We are using git-flow for our source code branch management model. If you are not familiar with git-flow, Why aren’t you using git-flow? article provides a nice overview.

Many git users may be familiar with the git merge vs git rebase debate. In essence:

  1. Merge is simple to use and works great. It creates however lots of merge commits especially when working with a larger team.
  2. Rebase keeps commit history linear and clean. It is however harder to use and can be potentially destructive.

git merge vs git rebase: Avoiding Rebase Hell article provides a great comparison of both techniques.

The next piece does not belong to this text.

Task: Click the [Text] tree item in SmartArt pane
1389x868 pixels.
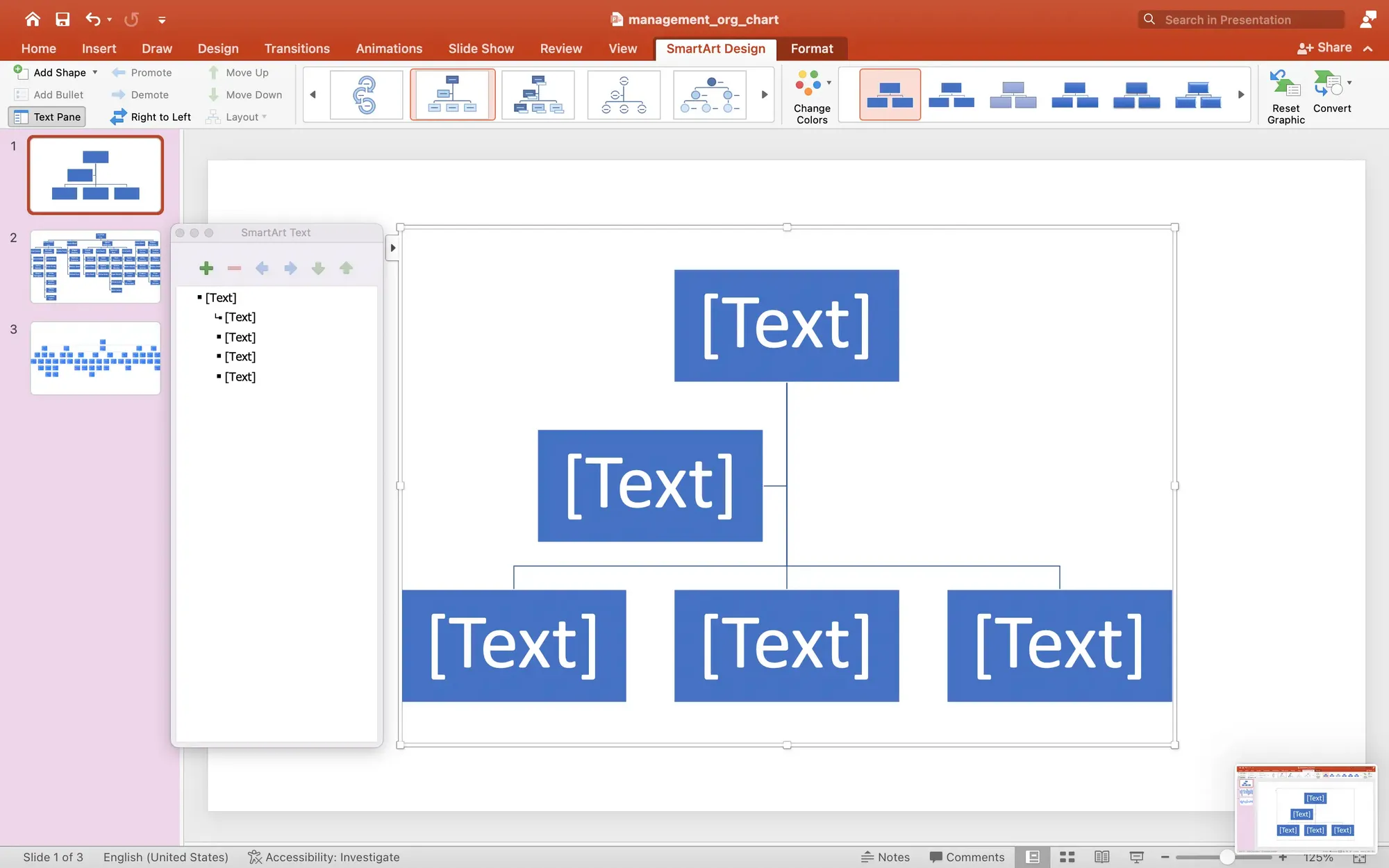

The way to get the best of both worlds is to be explicit about when to use one versus the other. For us the simple rules to follow are:

  1. Rebase feature branches.
  2. Never rebase develop or master branch. (Always merge into develop and master.)
  3. Never rebase public branches.

To implement the rules we made a small change to the standard git-flow process:

When implementing enhancements or fixes always start by creating a feature branch:

git flow feature start foo

When done with work:

  1. pull develop branch from github
  2. rebase feature branch on top of develop

    git rebase develop feature/foo
  3. finish feature branch

    git flow feature finish foo
  4. push develop to github

To get more details on using rebase with feature branches please go to The magical (and not harmful) rebase article.

With this simple process change, git commit history is easier to follow while risks of making a mistake are kept at bay.